Look through the entries. Copy each line that has the word "computer".
+---+
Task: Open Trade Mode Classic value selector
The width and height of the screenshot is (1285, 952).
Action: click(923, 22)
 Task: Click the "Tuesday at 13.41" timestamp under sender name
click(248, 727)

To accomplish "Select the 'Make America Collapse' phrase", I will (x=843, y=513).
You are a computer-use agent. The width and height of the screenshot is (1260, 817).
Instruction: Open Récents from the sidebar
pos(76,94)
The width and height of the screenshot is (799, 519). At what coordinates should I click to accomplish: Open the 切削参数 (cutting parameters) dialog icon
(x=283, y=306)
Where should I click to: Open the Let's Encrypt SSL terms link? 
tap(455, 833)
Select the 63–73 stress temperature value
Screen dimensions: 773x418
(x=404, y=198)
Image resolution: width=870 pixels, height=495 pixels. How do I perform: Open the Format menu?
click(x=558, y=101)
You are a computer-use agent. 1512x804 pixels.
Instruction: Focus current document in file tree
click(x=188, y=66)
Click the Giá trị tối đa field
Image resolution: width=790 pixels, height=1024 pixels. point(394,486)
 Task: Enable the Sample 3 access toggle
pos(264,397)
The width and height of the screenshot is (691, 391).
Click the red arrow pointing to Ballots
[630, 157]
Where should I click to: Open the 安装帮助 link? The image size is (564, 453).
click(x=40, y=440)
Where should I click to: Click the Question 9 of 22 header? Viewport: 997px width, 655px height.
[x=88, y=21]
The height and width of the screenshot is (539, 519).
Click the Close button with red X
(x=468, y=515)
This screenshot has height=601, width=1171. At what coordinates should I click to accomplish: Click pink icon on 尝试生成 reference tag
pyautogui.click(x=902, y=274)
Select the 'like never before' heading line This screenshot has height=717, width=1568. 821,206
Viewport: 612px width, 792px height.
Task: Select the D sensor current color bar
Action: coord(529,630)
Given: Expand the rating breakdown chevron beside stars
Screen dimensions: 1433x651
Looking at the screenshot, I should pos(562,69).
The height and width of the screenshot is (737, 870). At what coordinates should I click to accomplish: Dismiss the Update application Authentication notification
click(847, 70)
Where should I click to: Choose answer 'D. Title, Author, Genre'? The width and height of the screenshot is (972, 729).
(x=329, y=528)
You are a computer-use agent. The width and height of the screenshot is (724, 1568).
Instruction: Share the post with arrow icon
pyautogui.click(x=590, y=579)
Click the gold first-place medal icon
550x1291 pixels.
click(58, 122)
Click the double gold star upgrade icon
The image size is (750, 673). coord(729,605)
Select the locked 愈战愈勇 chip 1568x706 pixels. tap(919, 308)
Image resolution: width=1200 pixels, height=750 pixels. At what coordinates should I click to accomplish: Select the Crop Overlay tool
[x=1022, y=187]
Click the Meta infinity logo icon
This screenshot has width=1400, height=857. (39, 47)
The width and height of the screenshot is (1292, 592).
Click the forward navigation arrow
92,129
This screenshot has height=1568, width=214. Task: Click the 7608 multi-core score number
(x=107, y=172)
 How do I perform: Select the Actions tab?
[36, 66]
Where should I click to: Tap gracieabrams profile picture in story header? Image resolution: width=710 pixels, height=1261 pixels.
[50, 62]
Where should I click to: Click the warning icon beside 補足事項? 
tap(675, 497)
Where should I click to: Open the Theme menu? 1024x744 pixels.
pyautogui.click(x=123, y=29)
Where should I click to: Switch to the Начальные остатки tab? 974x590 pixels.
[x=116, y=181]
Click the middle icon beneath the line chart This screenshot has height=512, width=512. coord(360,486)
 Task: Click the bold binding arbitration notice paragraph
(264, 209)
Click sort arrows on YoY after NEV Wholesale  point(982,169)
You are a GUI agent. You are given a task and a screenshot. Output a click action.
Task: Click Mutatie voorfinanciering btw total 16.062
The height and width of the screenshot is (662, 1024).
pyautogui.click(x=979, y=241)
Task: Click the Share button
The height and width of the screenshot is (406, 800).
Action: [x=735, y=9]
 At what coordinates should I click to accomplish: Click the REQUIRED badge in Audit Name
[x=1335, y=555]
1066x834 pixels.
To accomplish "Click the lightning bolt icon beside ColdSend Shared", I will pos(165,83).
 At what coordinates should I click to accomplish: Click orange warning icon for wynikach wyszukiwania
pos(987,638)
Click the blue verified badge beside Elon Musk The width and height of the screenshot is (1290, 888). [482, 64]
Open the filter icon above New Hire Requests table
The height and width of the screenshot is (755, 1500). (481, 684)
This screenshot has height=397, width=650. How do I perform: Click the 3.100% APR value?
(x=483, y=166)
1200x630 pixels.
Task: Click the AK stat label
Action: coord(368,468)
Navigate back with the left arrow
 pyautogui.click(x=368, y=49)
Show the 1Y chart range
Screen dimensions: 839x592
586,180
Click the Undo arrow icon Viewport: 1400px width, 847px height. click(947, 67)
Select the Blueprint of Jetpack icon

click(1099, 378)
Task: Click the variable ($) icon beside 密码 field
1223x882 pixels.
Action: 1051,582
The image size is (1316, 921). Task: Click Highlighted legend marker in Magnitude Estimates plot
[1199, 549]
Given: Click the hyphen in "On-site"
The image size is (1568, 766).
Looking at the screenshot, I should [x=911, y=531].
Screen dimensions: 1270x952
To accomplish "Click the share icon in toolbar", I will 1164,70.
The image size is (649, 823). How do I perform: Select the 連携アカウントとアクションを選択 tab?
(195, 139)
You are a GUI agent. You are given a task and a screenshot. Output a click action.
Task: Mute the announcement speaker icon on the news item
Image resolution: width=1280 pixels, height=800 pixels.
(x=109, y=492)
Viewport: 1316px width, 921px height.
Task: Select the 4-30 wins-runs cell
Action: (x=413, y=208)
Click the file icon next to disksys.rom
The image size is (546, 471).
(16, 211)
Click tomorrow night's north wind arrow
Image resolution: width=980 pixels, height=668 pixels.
+---+
* _Answer below_:
You are a computer-use agent. The width and height of the screenshot is (1260, 817).
You are a computer-use agent. 1512x804 pixels.
You are a computer-use agent. The width and height of the screenshot is (724, 1568).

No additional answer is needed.